The values chosen for the clamping limits are dependent on both the scene itself and the way it is sampled. For example, surfaces with a noisy BRDF will generate more noisy sample contributions, so more of these samples will be clamped. Similarly the Advanced sampling settings can affect the clamping. Counter-intuitively, increasing the number of samples can increase the noise in an image. The higher number of samples reduces the noise in each sample contribution, which then means they are less likely to be clamped, so the overall image will get brighter and possibly noisier.

Pixel filters

The pixel filter specifies how the camera samples are combined into the final color for the pixel. It controls the anti-aliasing of the image as well as the sharpness or blurriness of the image.

The filter width controls the size of the area over which camera samples are taken for each pixel. Larger values will make the image more blurry, smaller values will make the image sharper. Typically it should be in the range 1-5, it should cover at least one pixel but not too much further.

There are multiple pixel filter functions available. The default is Gaussian which is a safe choice. We recommend either Gaussian or Blackman-Harris. The others are provided mainly for reference, using them should be a special case as they can have drawbacks. Remember that reducing the filter width will also reduce blurriness for all filter types, so using one of the sharpening filter types to reduce blurriness is not required.

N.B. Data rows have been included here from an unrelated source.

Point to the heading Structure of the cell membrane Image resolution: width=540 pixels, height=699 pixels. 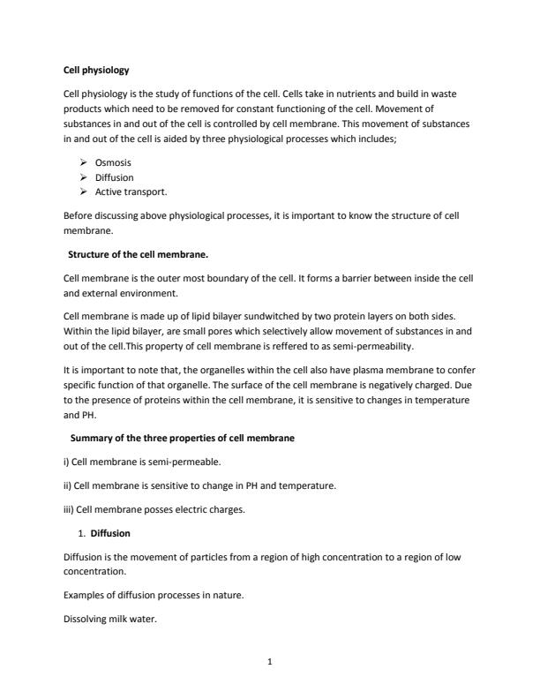pos(139,255)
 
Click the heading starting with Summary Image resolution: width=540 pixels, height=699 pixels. pos(182,438)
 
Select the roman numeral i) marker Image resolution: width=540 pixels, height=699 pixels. pos(67,461)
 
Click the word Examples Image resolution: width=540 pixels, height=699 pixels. pos(84,595)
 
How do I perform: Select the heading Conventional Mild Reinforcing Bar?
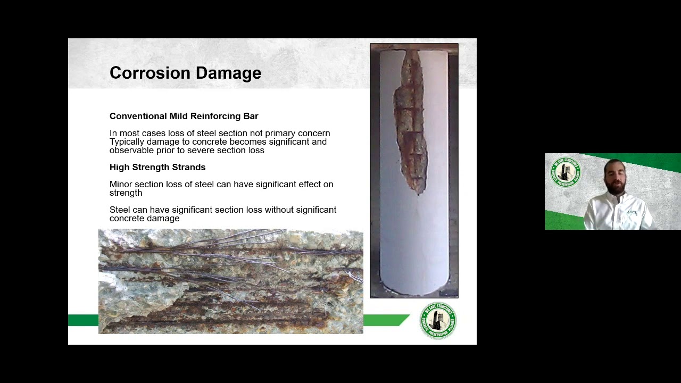coord(184,116)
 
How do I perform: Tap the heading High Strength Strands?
coord(157,167)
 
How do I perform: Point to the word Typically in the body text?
coord(127,142)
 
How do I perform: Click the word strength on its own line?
coord(126,193)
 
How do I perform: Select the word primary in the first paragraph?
coord(280,133)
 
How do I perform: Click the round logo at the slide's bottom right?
coord(438,321)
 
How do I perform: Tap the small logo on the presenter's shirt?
coord(632,212)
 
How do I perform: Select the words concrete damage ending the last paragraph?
coord(144,218)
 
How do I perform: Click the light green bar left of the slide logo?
coord(385,320)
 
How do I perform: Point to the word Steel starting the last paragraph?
coord(120,210)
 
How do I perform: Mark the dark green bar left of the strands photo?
coord(83,320)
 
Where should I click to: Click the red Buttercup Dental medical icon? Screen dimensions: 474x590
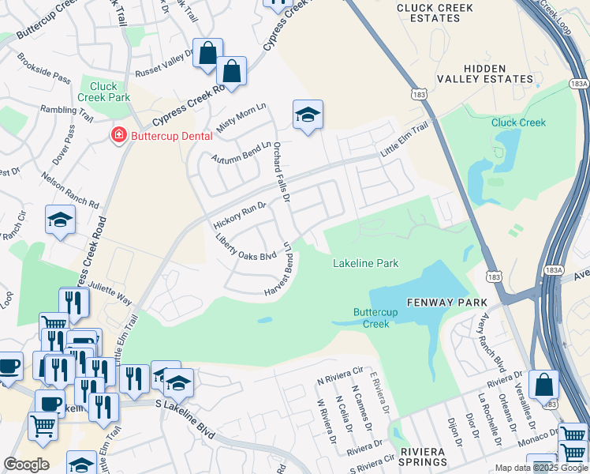(119, 136)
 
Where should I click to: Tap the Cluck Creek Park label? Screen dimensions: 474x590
(103, 92)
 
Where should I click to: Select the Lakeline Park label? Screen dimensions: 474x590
(365, 263)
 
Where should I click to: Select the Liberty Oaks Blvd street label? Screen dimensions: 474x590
(246, 249)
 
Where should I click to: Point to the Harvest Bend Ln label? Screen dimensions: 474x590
(285, 270)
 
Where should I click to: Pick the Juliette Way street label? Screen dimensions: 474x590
(110, 293)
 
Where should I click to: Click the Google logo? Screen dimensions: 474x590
(26, 465)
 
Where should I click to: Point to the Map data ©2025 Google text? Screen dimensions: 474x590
(540, 468)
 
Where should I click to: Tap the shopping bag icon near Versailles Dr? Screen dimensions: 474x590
(543, 386)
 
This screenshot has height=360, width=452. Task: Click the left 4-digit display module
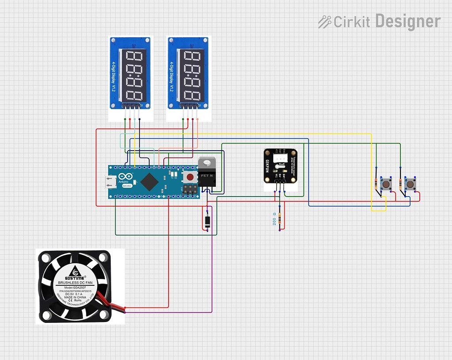click(131, 73)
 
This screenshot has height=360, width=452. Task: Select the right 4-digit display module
click(189, 73)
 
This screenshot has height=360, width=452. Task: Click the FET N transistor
click(207, 174)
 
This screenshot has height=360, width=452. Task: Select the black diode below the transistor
click(207, 221)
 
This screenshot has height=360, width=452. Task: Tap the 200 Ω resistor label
click(274, 219)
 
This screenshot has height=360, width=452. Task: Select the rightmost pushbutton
click(411, 184)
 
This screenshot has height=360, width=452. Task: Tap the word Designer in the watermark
click(407, 21)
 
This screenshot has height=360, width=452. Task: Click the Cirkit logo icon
click(324, 22)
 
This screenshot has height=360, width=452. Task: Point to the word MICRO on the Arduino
click(127, 186)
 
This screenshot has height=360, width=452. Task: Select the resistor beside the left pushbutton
click(376, 183)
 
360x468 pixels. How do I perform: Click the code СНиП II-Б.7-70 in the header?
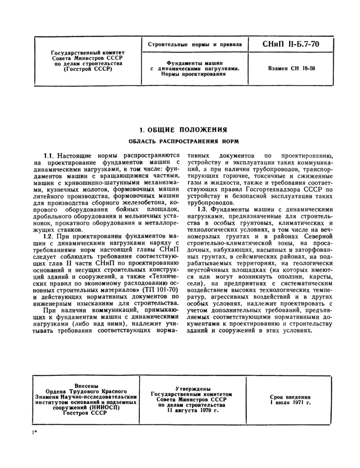pyautogui.click(x=291, y=44)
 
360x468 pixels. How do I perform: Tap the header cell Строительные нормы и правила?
pyautogui.click(x=195, y=45)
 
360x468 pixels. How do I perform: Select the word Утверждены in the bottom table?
pyautogui.click(x=192, y=389)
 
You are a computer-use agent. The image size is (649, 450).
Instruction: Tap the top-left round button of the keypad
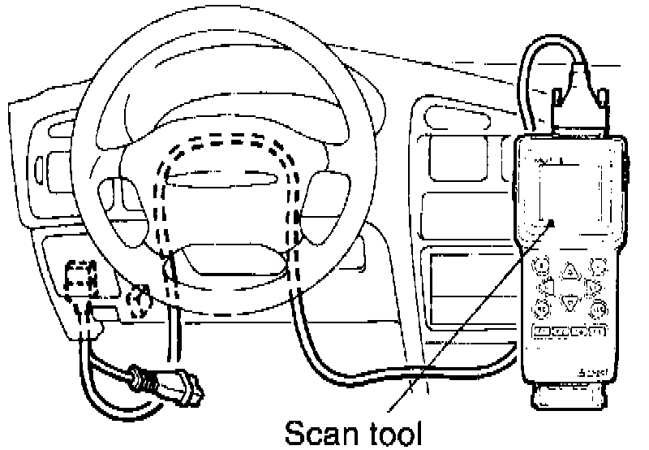(x=538, y=266)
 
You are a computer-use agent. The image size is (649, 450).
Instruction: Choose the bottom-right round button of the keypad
(x=599, y=309)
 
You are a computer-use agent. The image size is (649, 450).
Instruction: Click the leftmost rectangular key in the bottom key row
(x=540, y=331)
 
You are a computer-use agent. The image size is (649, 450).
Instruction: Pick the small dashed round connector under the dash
(x=139, y=301)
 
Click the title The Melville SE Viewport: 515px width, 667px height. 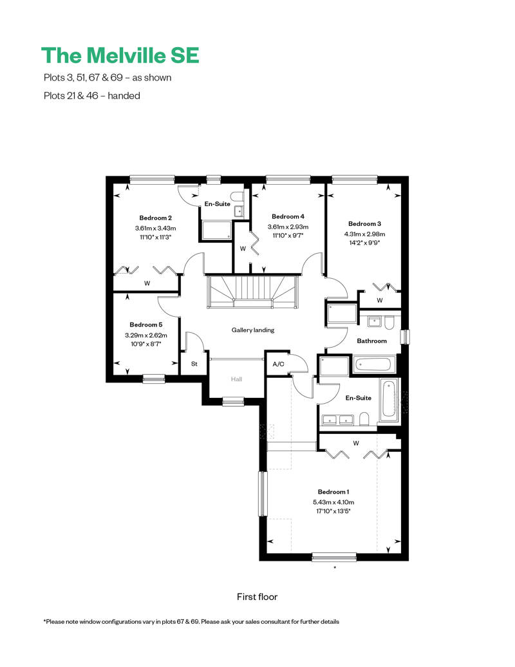pyautogui.click(x=120, y=55)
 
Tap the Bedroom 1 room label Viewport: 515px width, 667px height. pyautogui.click(x=333, y=491)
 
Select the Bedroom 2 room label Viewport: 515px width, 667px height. pyautogui.click(x=155, y=218)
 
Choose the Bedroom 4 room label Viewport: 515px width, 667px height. pyautogui.click(x=288, y=216)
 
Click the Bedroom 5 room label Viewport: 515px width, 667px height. pyautogui.click(x=145, y=324)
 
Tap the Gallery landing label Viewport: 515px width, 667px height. pyautogui.click(x=253, y=330)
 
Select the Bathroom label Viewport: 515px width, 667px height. pyautogui.click(x=372, y=341)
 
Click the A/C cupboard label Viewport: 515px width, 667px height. pyautogui.click(x=279, y=364)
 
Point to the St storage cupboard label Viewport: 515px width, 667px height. pyautogui.click(x=194, y=364)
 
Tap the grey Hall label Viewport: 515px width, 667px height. pyautogui.click(x=237, y=379)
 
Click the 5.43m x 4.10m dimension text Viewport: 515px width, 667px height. pyautogui.click(x=333, y=502)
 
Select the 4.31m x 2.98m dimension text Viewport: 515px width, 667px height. pyautogui.click(x=365, y=234)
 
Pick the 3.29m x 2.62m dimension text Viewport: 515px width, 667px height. pyautogui.click(x=145, y=335)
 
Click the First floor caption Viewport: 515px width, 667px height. pyautogui.click(x=257, y=597)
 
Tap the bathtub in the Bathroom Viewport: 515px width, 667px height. pyautogui.click(x=374, y=365)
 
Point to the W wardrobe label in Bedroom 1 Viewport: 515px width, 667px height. pyautogui.click(x=355, y=443)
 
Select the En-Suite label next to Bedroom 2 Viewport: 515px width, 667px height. pyautogui.click(x=218, y=203)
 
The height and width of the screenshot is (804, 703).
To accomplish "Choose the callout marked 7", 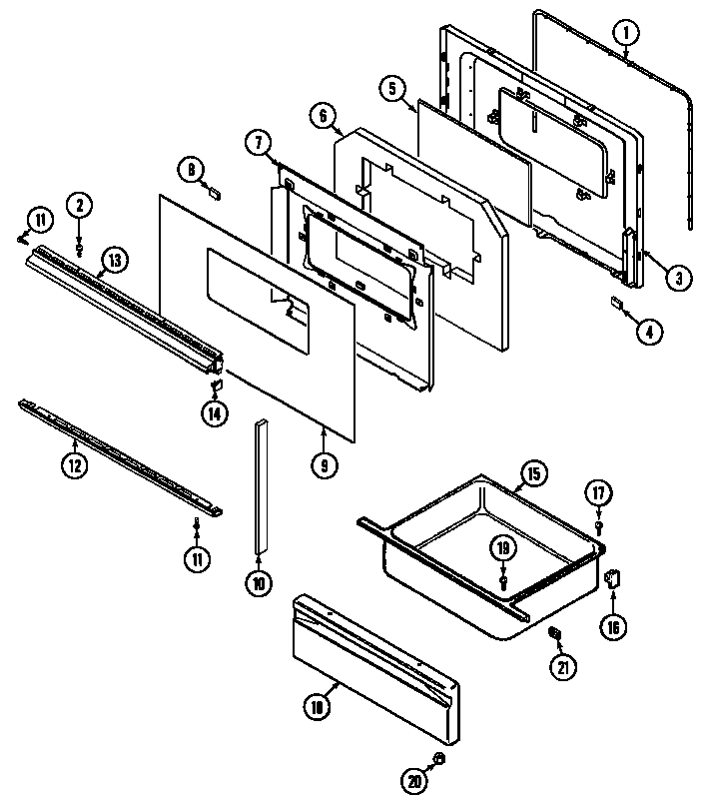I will pyautogui.click(x=258, y=143).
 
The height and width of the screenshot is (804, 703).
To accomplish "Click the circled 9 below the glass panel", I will pyautogui.click(x=325, y=464).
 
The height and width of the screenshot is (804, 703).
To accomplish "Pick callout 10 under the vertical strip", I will pyautogui.click(x=259, y=584).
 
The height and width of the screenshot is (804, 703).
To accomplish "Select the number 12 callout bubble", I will pyautogui.click(x=73, y=463).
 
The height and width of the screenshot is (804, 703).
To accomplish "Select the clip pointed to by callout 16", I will pyautogui.click(x=614, y=576).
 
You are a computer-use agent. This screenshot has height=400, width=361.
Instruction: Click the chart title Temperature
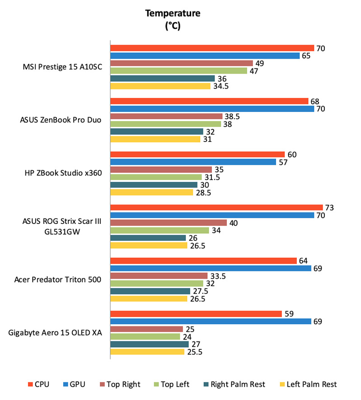172,14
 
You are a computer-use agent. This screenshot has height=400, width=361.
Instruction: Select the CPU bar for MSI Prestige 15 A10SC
212,48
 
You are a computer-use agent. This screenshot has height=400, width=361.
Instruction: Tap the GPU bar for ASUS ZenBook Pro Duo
212,109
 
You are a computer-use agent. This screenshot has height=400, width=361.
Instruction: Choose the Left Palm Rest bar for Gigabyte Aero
147,352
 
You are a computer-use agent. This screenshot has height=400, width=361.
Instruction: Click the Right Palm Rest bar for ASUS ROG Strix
148,238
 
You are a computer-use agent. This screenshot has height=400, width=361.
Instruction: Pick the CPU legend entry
38,385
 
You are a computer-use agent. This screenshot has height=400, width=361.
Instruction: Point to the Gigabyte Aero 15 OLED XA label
55,333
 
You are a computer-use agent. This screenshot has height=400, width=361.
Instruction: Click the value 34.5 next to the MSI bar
221,86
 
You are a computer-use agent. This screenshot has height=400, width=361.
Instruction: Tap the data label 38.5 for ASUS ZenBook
232,116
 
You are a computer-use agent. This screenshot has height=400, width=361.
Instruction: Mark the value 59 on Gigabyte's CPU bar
290,314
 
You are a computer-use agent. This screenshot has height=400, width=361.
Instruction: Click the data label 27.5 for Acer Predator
200,291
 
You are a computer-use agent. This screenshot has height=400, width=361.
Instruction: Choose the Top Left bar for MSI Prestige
179,71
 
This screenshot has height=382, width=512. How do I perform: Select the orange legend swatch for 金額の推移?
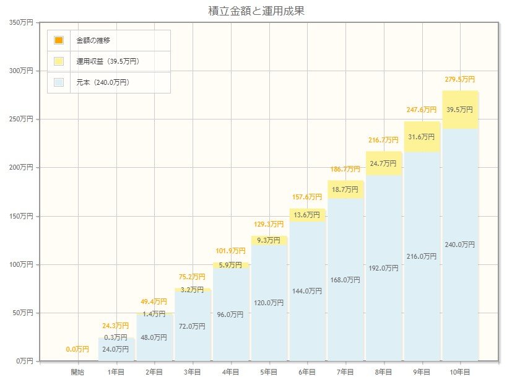(x=59, y=40)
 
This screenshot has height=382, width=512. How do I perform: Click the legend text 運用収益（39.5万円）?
(x=107, y=61)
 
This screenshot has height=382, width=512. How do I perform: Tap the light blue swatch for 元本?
(x=59, y=82)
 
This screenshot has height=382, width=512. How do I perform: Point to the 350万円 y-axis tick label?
(x=22, y=22)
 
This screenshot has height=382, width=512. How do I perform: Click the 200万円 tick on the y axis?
(x=22, y=168)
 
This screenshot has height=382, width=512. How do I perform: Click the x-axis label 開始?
(x=78, y=372)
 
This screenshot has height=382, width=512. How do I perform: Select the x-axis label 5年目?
(x=269, y=372)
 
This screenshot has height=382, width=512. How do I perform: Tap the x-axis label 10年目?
(x=459, y=372)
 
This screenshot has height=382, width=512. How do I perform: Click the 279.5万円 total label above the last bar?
(x=459, y=79)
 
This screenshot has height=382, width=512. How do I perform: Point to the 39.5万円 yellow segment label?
(x=459, y=110)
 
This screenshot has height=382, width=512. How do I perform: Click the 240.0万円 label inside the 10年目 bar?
(x=459, y=245)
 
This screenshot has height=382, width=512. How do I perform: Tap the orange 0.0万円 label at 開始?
(x=78, y=350)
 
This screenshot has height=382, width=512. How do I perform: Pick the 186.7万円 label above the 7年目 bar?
(x=345, y=168)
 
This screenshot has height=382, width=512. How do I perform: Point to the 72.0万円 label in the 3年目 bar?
(x=193, y=326)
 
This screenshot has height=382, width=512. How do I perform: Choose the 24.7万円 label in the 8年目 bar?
(x=383, y=163)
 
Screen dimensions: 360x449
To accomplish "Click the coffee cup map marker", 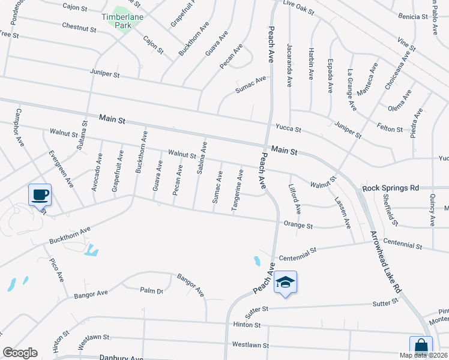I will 40,195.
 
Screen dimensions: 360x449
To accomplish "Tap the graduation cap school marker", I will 286,283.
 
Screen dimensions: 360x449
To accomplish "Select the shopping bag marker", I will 421,346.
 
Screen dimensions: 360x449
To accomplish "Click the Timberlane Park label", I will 123,22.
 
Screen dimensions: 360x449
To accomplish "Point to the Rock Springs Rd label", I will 390,188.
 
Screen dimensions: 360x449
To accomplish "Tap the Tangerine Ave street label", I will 239,190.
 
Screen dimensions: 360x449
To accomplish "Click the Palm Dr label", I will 151,291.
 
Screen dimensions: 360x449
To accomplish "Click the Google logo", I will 20,353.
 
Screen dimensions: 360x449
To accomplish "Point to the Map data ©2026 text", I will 423,355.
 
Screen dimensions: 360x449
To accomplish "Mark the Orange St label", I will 298,226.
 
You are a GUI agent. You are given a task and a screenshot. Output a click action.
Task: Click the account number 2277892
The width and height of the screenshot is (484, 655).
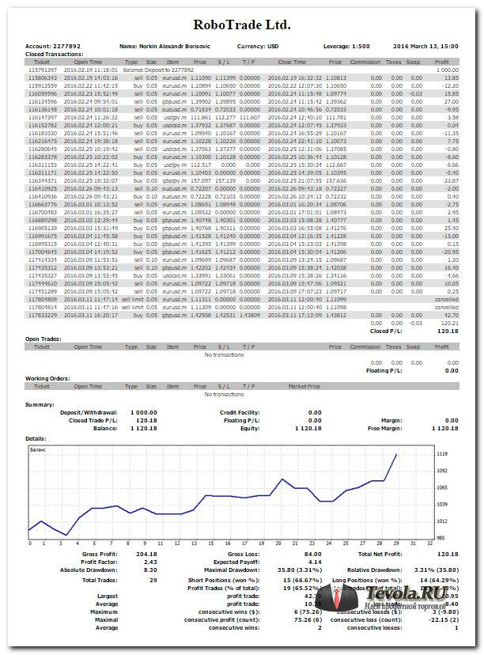coord(70,46)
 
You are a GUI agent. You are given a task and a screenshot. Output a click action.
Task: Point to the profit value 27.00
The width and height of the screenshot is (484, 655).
coord(452,102)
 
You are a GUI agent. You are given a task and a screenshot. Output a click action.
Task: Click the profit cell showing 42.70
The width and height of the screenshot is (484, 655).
coord(452,316)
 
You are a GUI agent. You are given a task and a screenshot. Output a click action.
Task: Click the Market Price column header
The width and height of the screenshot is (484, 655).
coord(304,387)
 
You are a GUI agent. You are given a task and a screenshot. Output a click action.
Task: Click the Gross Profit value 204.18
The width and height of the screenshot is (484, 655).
coord(146,555)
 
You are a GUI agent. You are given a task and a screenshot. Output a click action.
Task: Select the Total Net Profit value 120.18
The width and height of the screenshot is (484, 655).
coord(448,555)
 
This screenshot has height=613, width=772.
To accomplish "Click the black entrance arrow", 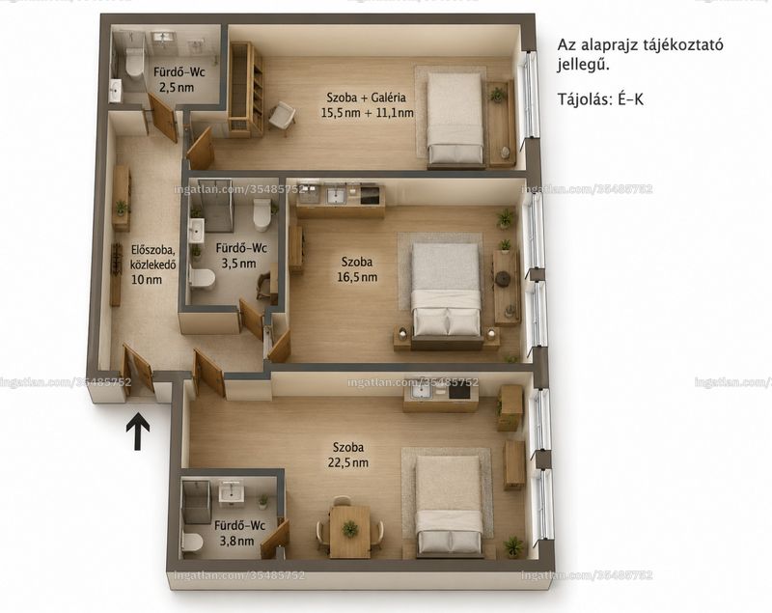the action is pyautogui.click(x=138, y=432).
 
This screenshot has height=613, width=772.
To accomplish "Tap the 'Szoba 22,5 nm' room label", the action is pyautogui.click(x=348, y=455).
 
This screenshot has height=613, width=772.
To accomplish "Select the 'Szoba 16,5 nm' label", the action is pyautogui.click(x=357, y=269).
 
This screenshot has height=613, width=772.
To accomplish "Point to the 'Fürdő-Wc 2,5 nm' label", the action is pyautogui.click(x=179, y=80).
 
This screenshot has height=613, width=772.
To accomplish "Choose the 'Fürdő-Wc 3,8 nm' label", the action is pyautogui.click(x=239, y=533).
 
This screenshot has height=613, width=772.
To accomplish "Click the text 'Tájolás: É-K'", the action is pyautogui.click(x=600, y=99).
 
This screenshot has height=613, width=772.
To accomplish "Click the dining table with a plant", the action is pyautogui.click(x=349, y=532).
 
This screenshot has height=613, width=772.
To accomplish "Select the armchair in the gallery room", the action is pyautogui.click(x=282, y=117).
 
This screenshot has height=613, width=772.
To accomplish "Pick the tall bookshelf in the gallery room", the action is pyautogui.click(x=246, y=88).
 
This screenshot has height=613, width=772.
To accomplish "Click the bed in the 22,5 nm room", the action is pyautogui.click(x=449, y=506).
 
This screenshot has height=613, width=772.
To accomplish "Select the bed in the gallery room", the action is pyautogui.click(x=455, y=119).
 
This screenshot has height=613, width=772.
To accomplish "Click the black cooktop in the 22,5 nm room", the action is pyautogui.click(x=460, y=391).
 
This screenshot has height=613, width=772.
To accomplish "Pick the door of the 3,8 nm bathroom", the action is pyautogui.click(x=275, y=540).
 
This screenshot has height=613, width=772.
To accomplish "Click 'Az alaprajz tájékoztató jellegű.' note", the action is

  • Box: The simplest filter function, just averages the samples together. Also the worst quality.

  • Triangle: Better than the box filter, but not the best quality either.

  • Gaussian: The Gaussian filter function provides good results in practice, although with some blurring. This is the default filter.

  • Blackman-Harris: Very similar to the Gaussian, but with slightly less blurring. Also a good choice.

  • Mitchell-Netravali: A sharpening filter which attempts to reduce blurring without introducing artefacts. Note that since this is a sharpening filter it can introduce ringing artefacts into the image. Also beware of sharpening the noise in your image!

  • Lanczos: A sharpening filter, also known as a sinc filter. Sharpens a lot more than the Mitchell filter, but also introduces a lot more artefacts. Not recommended in practice, use the Mitchell filter if you must have a sharpening filter.